Text section: Begin

Do Parenting Interventions Increase Social Inequalities in Child Conduct Problems? Pan-European Individual Participant Data (IPD) Meta-Analysis
57 Pages Posted: 18 Sep 2018More...
Background: Childhood conduct problems are a costly public health problem, five times commoner in socially disadvantaged groups. Untreated, they have a poor prognosis, with increasing gaps between socio-economic groups, and high rates of subsequent criminality. The Incredible Years (IY) is a high-quality parenting programme as recommended by NICE for reducing conduct problems, and is widely disseminated in Europe. Many trials show IY to be effective, but the potential effects on social inequality of parenting interventions are unknown. This matters since some behavioural interventions (e.g. smoking cessation programmes), while beneficial overall, can widen inequality gaps. Since single trials and aggregate-level meta-analysis are ill-equipped for examining differential intervention (moderator) effects, we pooled individual-level trial data.

Text section: End
Provided material: Begin

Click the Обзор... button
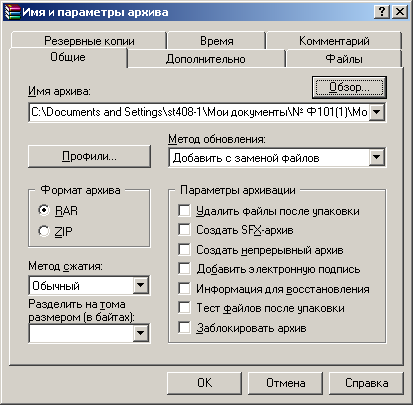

Provided material: End

▶ _Study questions_
1. Decide whether each statement agrees with the abstract on parenting interventions. Answer yes or no for each, and quote the words of the abstract that settle it.
(a) Childhood conduct problems are more common in socially disadvantaged groups.
(b) The effects of parenting interventions on social inequality are already known.
(c) The authors chose aggregate-level meta-analysis to examine differential intervention effects.
2. Translate this sentence from the abstract on parenting interventions into Spanish: "The Incredible Years (IY) is a high-quality parenting programme as recommended by NICE for reducing conduct problems, and is widely disseminated in Europe."
3. Write the next part of the abstract on parenting interventions, picking up after its final sentence.

▶ _Set of answers_
1.
(a) Yes: "five times commoner in socially disadvantaged groups"
(b) No: "the potential effects on social inequality of parenting interventions are unknown"
(c) No: "single trials and aggregate-level meta-analysis are ill-equipped for examining differential intervention (moderator) effects, we pooled individual-level trial data"

2. The Incredible Years (IY) es un programa de crianza de alta calidad, recomendado por el NICE para reducir los problemas de conducta, y está ampliamente difundido en Europa.

3.
Method: Individual participant data (IPD) meta-analysis of a near-complete set of randomised trials of European IY parenting programmes (k=13; N=1696; for 1/15 trials, data unavailable). Children were aged 2-10 years (M 5.1; 30% minority; 58% low-income). Primary outcome was child conduct problems, measured by Eyberg Child Behavior Inventory (ECBI-I). Moderators were analysed using multilevel modelling with multiple imputation.
Findings: IY led to an overall reduction in child conduct problems (estimated 13.5 points on ECBI-I, 95% CI 10.9 to 16.1). There was no evidence for differential effects in families with different levels of social disadvantage (poverty, lone or teen parenthood, joblessness; low education), or from ethnic minorities.
Interpretation: This world-first IPD meta-analysis of parenting trials, found IY was equally likely to be effective with disadvantaged as non-disadvantaged children, suggesting the programme is unlikely to widen socioeconomic inequalities in conduct problems. Furthermore, the programme may be an important tool for reducing social disparities and improving the poor long-term outcomes in disadvantaged families, since follow-up studies indicate that benefits persist. Meantime, clinicians and commissioners can be reassured the programme is equally effective for families from different backgrounds.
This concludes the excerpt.